Cern scientists are once again preparing to impress the entire planet and become the focus of discussions with the new experiment they are planning.

An experiment that, if it brings the fascinating result that scientists have in mind,  will change the way we think about the world , will take place in the next few days at the Large Hadron Collider, the European nuclear center, Geneva CERN Research.

The astonishingly LHC complex, the largest, most energetic elemental accelerator in the world,  will be “fired” for the first time to its highest energy levels, in an effort to detect – or even create – tiny black holes. 

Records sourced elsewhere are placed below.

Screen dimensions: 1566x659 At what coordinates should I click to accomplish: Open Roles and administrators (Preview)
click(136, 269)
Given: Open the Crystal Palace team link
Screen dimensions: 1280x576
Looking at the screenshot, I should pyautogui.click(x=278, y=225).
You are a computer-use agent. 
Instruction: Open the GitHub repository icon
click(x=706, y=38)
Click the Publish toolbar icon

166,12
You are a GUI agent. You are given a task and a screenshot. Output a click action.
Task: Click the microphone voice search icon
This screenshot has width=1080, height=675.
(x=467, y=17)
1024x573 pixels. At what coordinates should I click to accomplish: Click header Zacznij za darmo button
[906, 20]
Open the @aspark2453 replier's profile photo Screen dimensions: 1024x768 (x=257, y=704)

If it succeeds, then, a completely new universe will be revealed – rewriting not only the books of physics, but also the books of philosophy! 

It is possible, however,  that gravity from our universe will “leak” into this parallel universe, as LHC scientists say. 

From the Higgs boson to dark matter and the parallel universe

According to the British Express, the experiment is sure to “trigger” the critics, who are worried about the LHC, many of whom warn that the elementary particle accelerator will mark the end of our universe, creating a of the black hole.

Nevertheless,  Geneva has remained … intact since 2008, when the LHC began its spectacular “work”.

The first scientists at the Large Hadron Collider proved the existence of the Higgs boson – a key building block of the universe – and the LHC appears to be on track to locate “dark matter” – a previously undetectable force now considered that it constitutes the majority of matter in the universe, being, in fact, the reason why the latter is constantly expanding and moving away. 

So next week’s experiment is considered to change the game. 

The truth is out there

Mir Faizal, one of three heads of the three natural groups behind the experiment, said: 

“Like many parallel sheets, which are two-dimensional objects (width and length) can exist in a third dimension (height) , so parallel universes can also exist in higher dimensions. We anticipate that gravity can leak into extra dimensions, and if that happens, then tiny black holes can be produced in the LHC. 

Normally, when people think of the multiverse, they think of the interpretation of quantum mechanics by many worlds, where every possibility is realized. This cannot be tested and so it is a philosophy and not a science. We do not mean this with parallel universes. What we mean is real universes, in extra dimensions. The truth is out there.”